### EXERCISE REQUIREMENTS
The required result is an exact copy of the lines from the one containing "You are a computer-use" to the last line of the records, both ends included, without pictures.

──────────────────────────────

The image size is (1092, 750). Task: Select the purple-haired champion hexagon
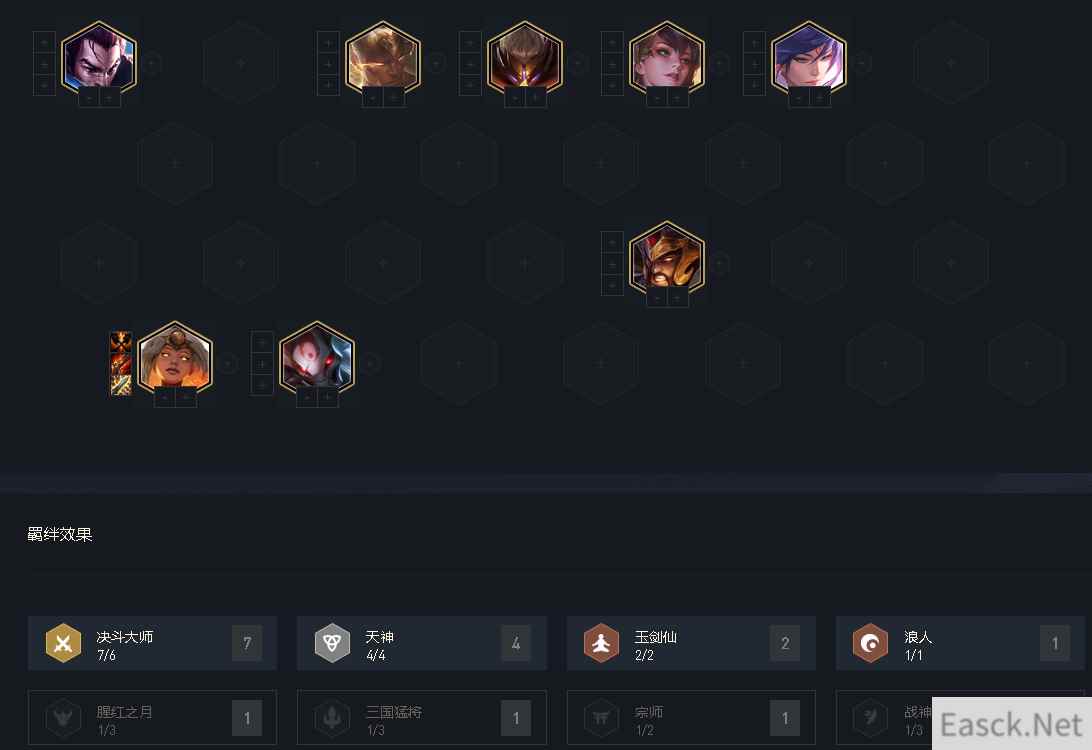pyautogui.click(x=809, y=58)
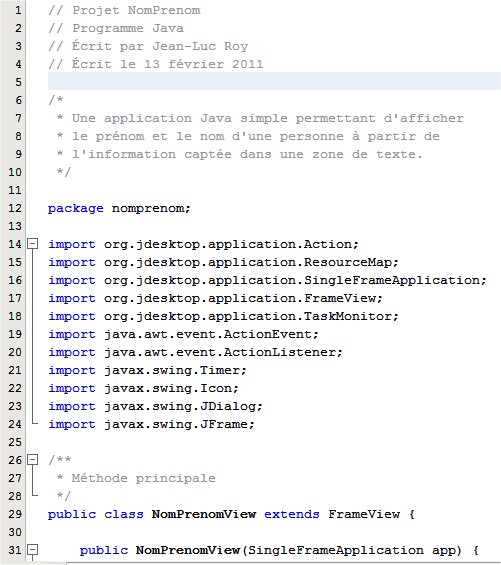Click the NomPrenomView class name on line 29
The height and width of the screenshot is (565, 501).
[x=204, y=514]
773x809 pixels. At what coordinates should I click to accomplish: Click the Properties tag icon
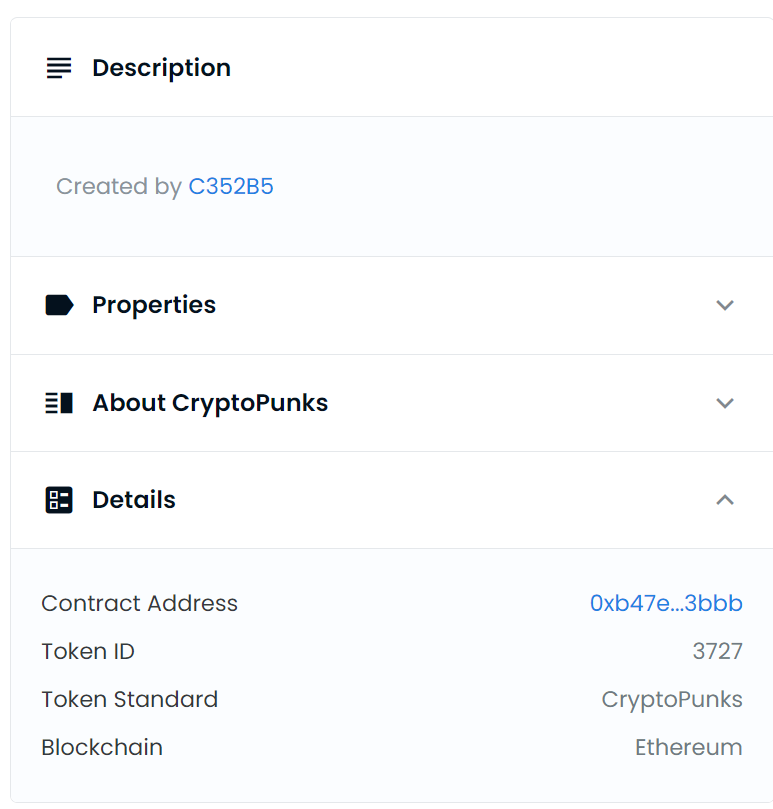59,305
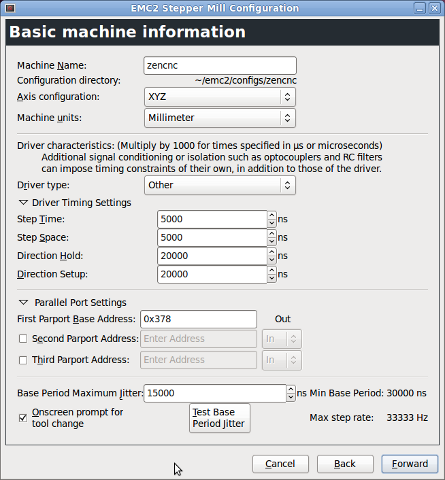Increase Direction Hold value arrow
Viewport: 445px width, 480px height.
(272, 252)
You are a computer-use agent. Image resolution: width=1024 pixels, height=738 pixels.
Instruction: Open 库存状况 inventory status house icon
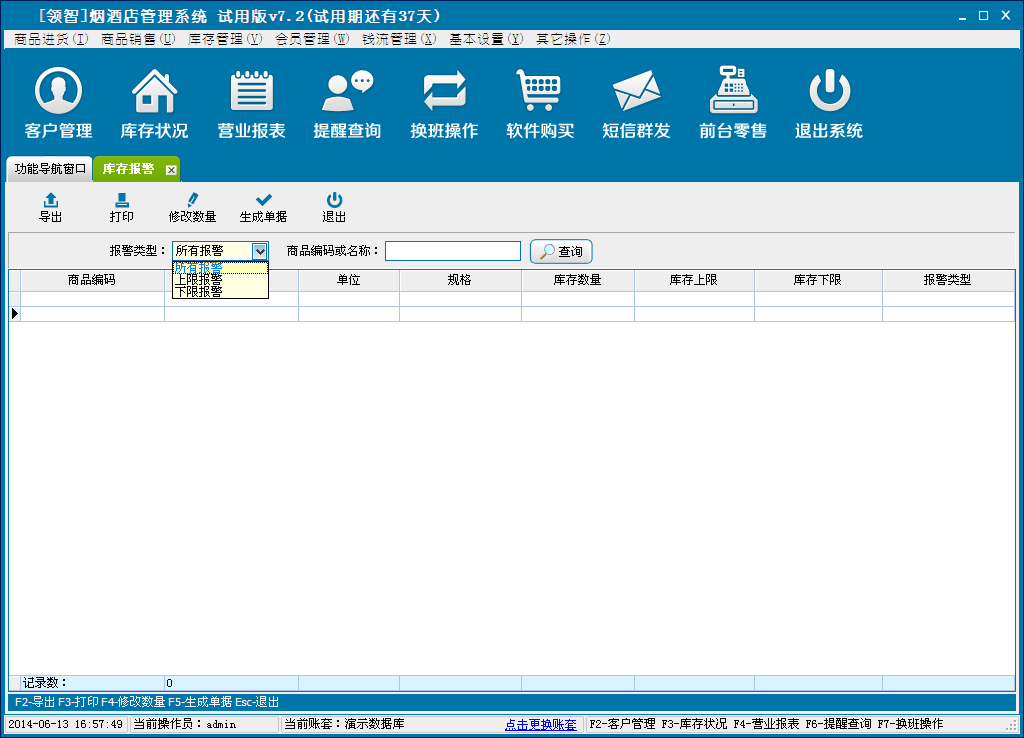(154, 93)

──────────────────────────────

### RESPONSE TO THE TASK
You are a computer-use agent. Image resolution: width=1024 pixels, height=738 pixels.
Instruction: Open 库存状况 inventory status house icon
(154, 93)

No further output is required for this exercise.